EXERCISE OBJECTIVE
The answer is an exact repetition of every entry, with all images left out.

INPUT FOR THIS TASK
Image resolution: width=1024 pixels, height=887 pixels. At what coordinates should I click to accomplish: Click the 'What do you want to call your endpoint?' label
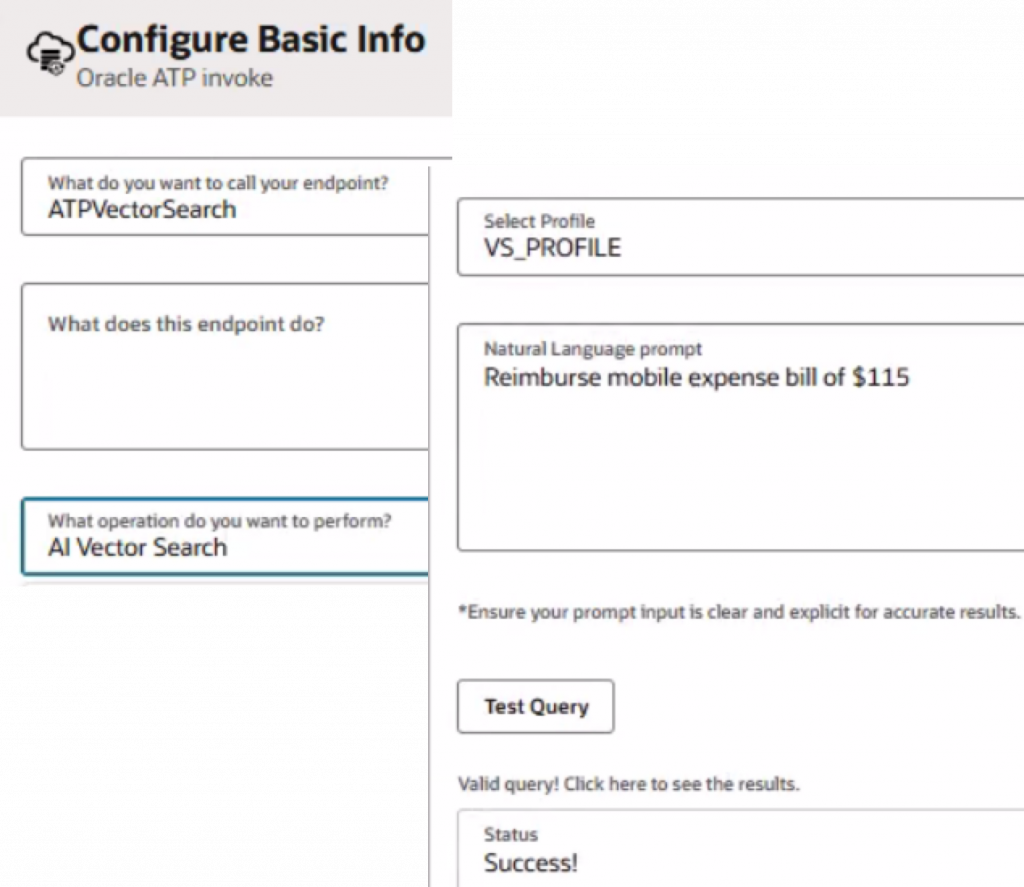tap(218, 184)
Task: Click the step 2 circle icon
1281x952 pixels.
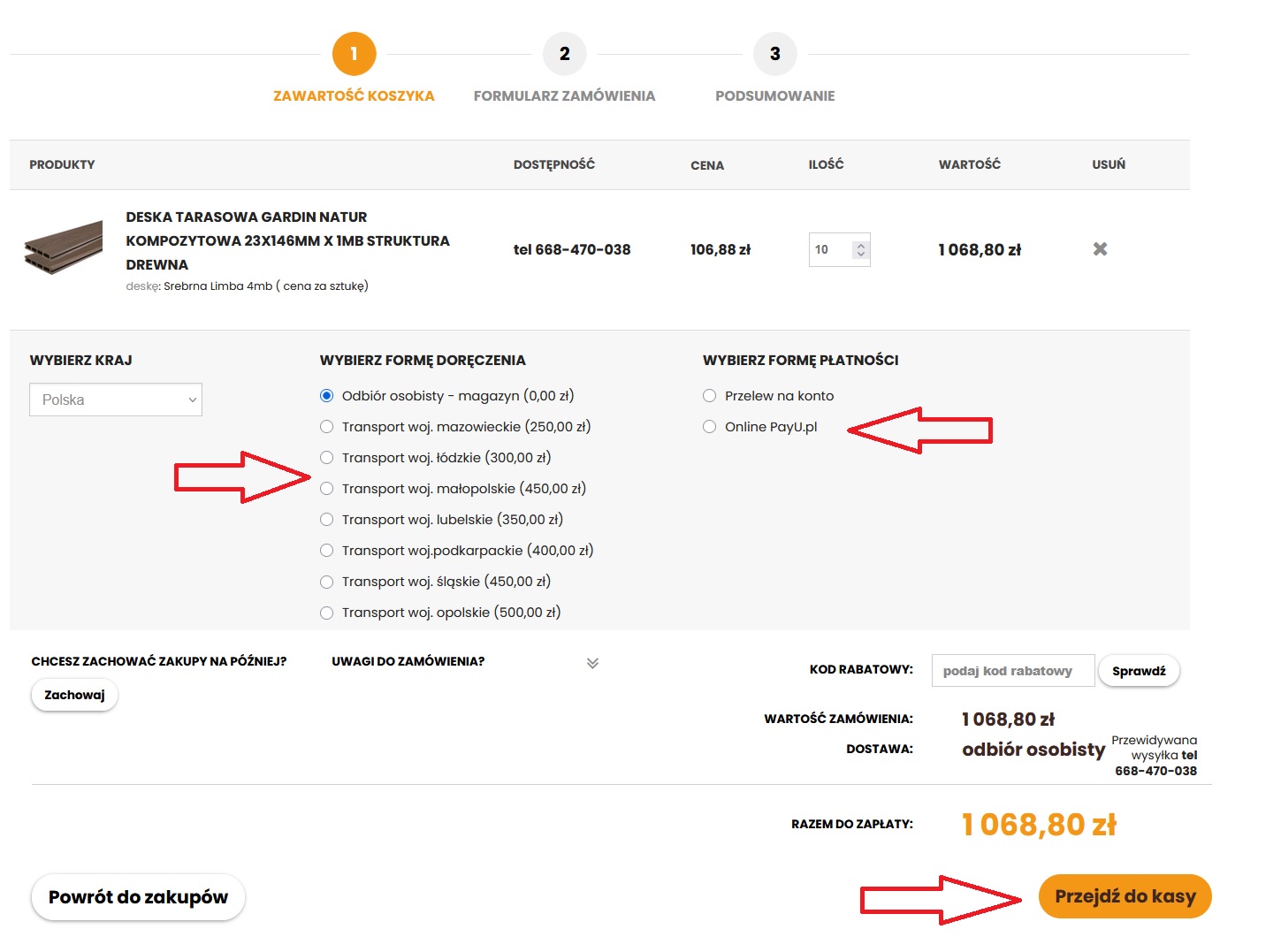Action: point(564,54)
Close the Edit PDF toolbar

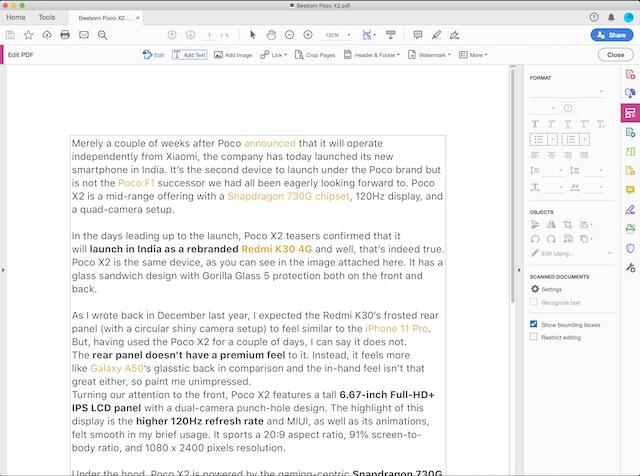613,55
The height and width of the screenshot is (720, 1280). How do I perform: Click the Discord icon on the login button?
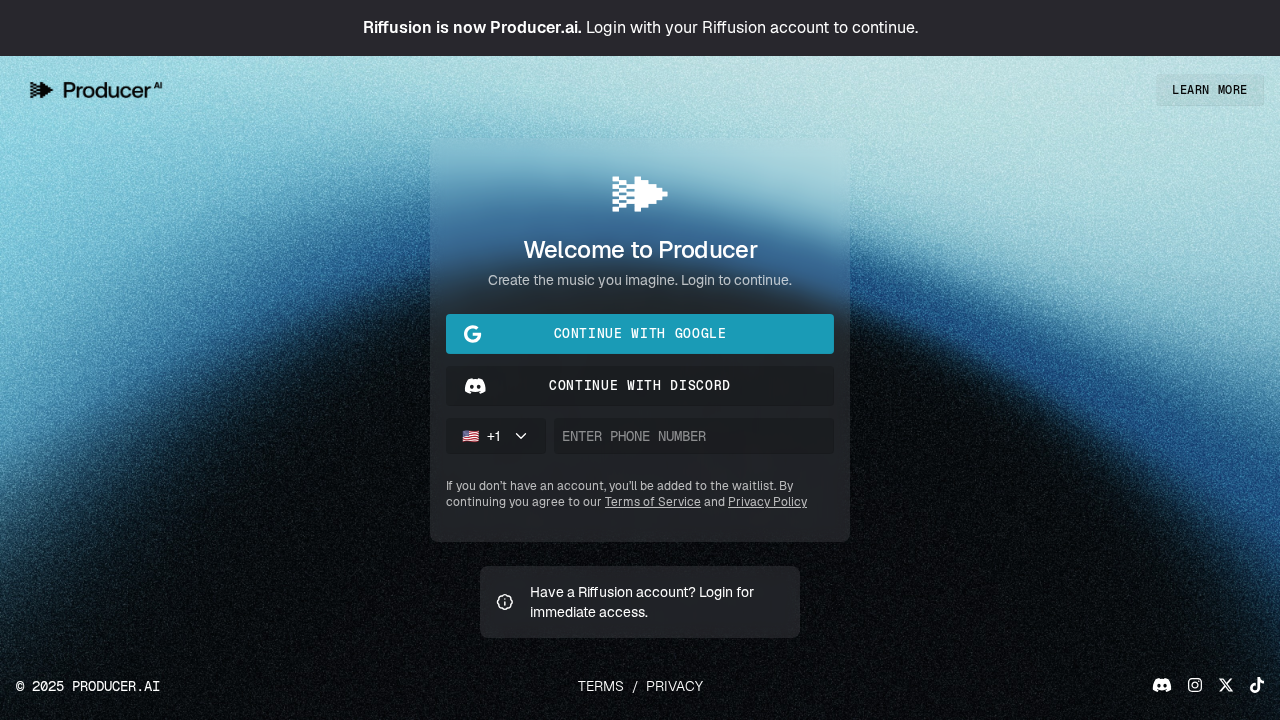coord(475,386)
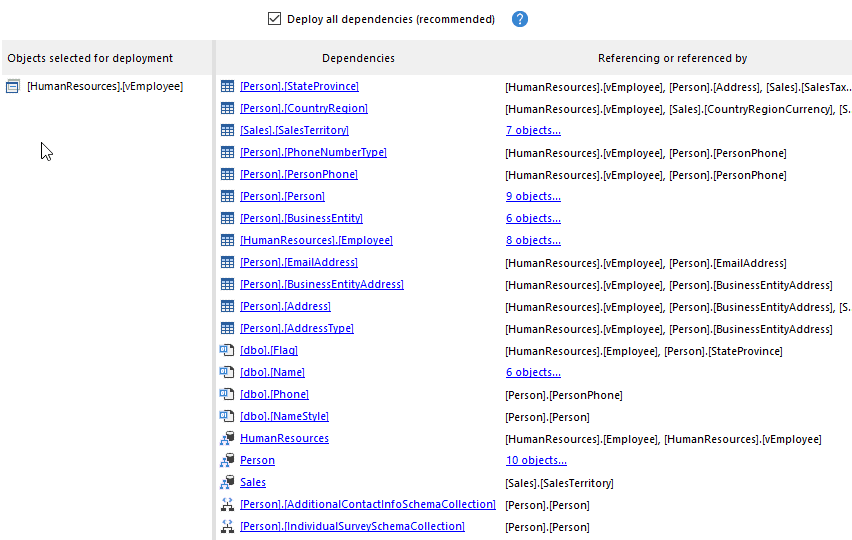Viewport: 852px width, 540px height.
Task: Click the Objects selected for deployment header
Action: click(x=90, y=59)
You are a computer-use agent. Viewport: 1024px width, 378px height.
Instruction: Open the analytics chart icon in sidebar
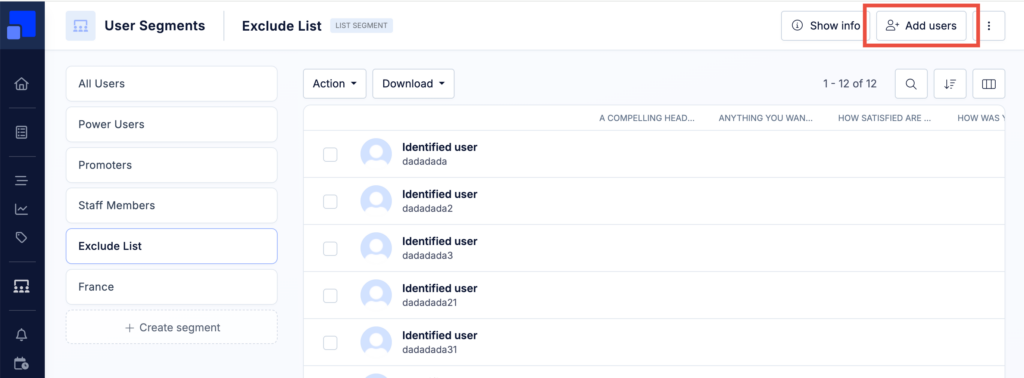[22, 210]
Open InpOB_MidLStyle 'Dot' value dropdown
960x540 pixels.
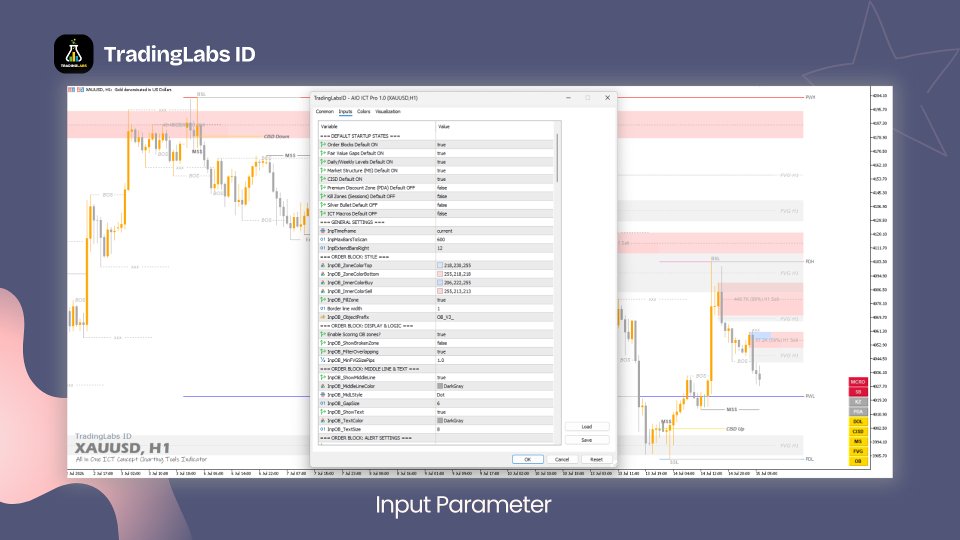coord(494,395)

WRITTEN SOLUTION
Image resolution: width=1024 pixels, height=887 pixels. At what coordinates should I click to accomplish: Click the 'What do you want to call your endpoint?' label
tap(218, 184)
Task: Click the step 2 circle icon
1281x952 pixels.
Action: point(564,54)
Close the Edit PDF toolbar

613,55
The height and width of the screenshot is (720, 1280). How do I perform: Click the Discord icon on the login button?
coord(475,386)
Viewport: 852px width, 540px height.
Task: Click the Objects selected for deployment header
Action: click(x=90, y=59)
You are a computer-use agent. Viewport: 1024px width, 378px height.
Instruction: Open the analytics chart icon in sidebar
[22, 210]
Open InpOB_MidLStyle 'Dot' value dropdown
960x540 pixels.
coord(494,395)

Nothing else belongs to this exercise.